› Por Jean-Paul Sartre
No tuvo la vida que merecía.” De esta máxima consoladora, la vida de Baudelaire parece una magnífica ilustración. No merecía, por cierto, aquella madre, aquella perpetua estrechez, aquel consejo de familia, aquella querida avara, ni aquella sífilis; ¿y hay algo más injusto que su fin prematuro? Sin embargo, con la reflexión surge una duda: si se considera al hombre mismo, no carece de fallas y, en apariencia, de contradicciones: aquel perverso adoptó de una vez por todas la moral más vulgar y rigurosa, aquel refinado frecuenta las prostitutas más miserables, el gusto por la miseria es lo que lo retiene junto al flaco cuerpo de Louchette, y su amor a “la horrorosa judía” es como una prefiguración del que más tarde le inspirará Jeanne Duval; aquel solitario tiene un miedo horrible a la soledad, nunca sale sin compañía, aspira a un hogar, a una vida familiar; aquel apologista del esfuerzo es un “abúlico” incapaz de someterse a un trabajo regular; lanzó invitaciones al viaje, reclamó destierros, soñó con países desconocidos, pero vacilaba seis meses antes de marcharse a Honfleur y el único viaje que hizo le pareció un largo suplicio; ostentaba desprecio y aun odio por los graves personajes encargados de su tutela; sin embargo, jamás trató de liberarse de ellos ni perdió ocasión de soportar sus paternales amonestaciones. ¿Es, pues, tan diferente de la existencia que llevó? ¿Y si hubiera merecido su vida? ¿Si, al contrario de las ideas recibidas, los hombres nunca tuvieran sino la vida que merecen? Es preciso mirar esto más de cerca.
Cuando murió su padre, Baudelaire tenía seis años, vivía adorando a su madre; fascinado, envuelto en consideraciones y cuidados, aún ignoraba que existía como persona, se sentía unido al cuerpo y al corazón de su madre por una especie de participación primitiva y mística; se perdía en la dulce tibieza del amor recíproco; aquello era un hogar, una familia, una pareja incestuosa. “Yo estaba siempre vivo en ti –le escribirá más tarde–, tú eras únicamente mía. Eras un ídolo y un camarada a la vez.”

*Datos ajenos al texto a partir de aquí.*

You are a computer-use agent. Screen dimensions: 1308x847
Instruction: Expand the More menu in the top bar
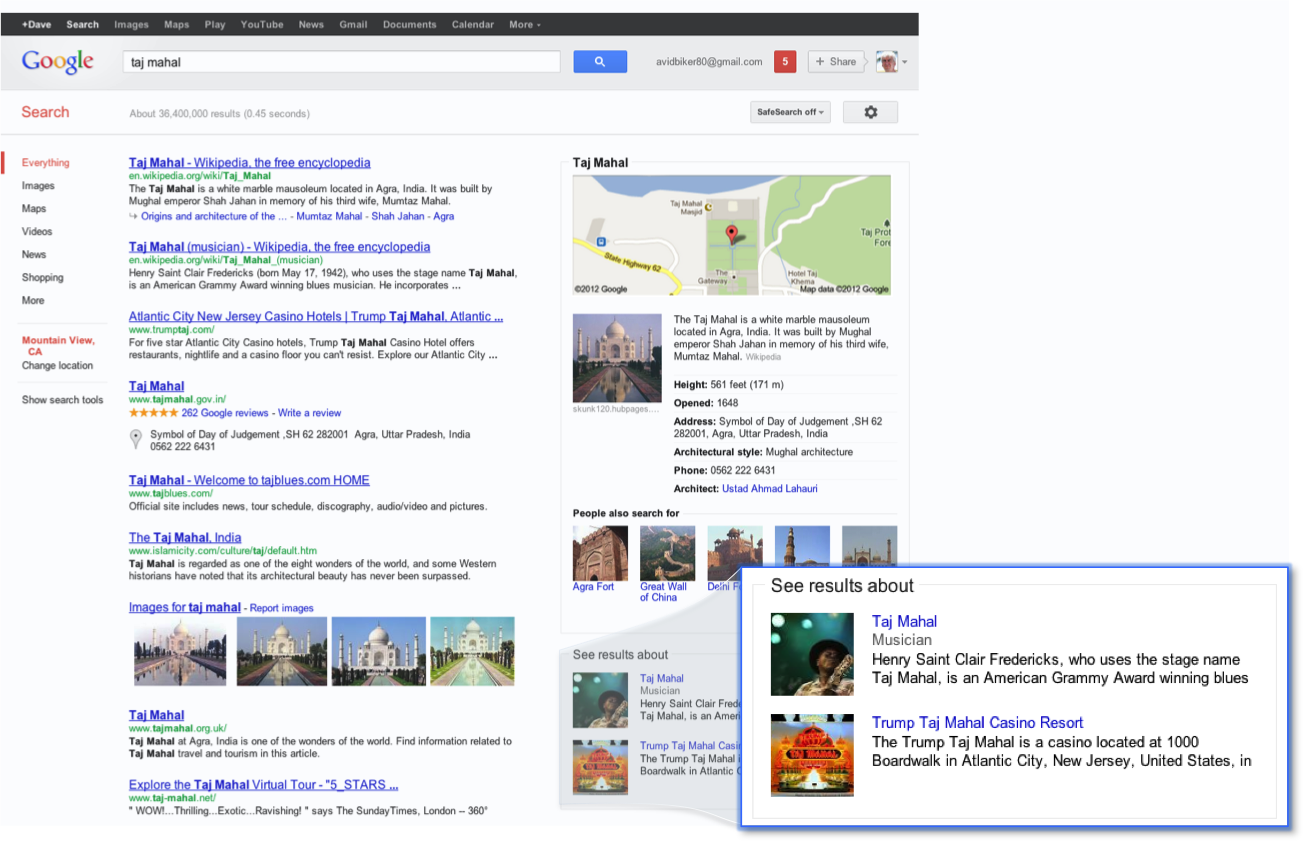(521, 24)
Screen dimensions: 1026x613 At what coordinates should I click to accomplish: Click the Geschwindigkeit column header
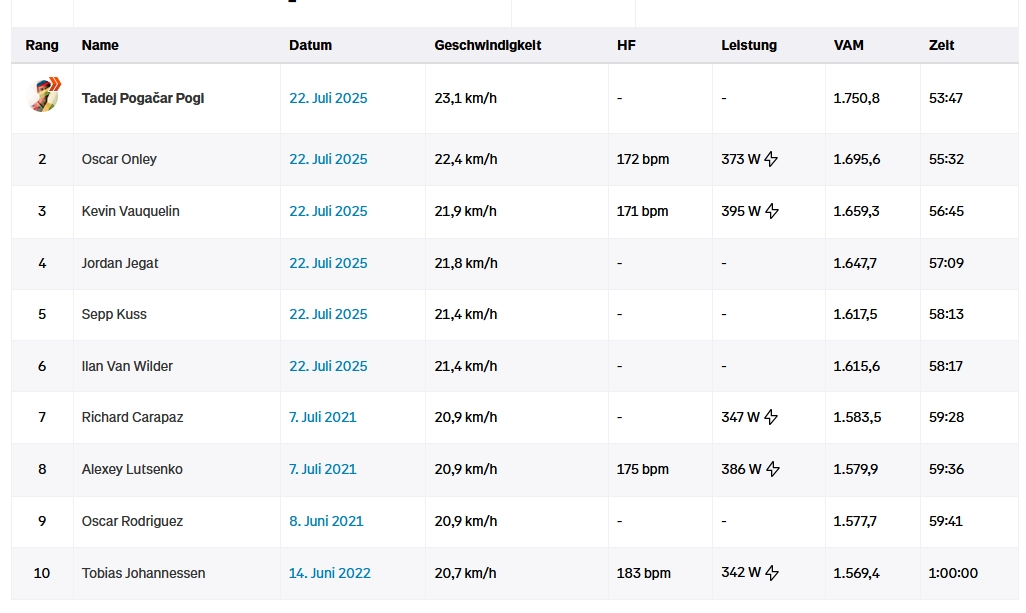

No podría expresarse mejor el carácter sagrado de esta unión: la madre es un ídolo, el hijo está consagrado por el afecto que ella le profesa; lejos de sentirse una existencia errante, vaga y superflua, se piensa como hijo de derecho divino. Está siempre vivo en ella: esto significa que se ha puesto al abrigo en un santuario; no es, no quiere ser sino una emanación de la divinidad, un pequeño pensamiento constante de su alma. Y precisamente porque se absorbe entero en un ser que le parece existir por necesidad y por derecho, está protegido contra toda inquietud, se funde con lo absoluto, está justificado.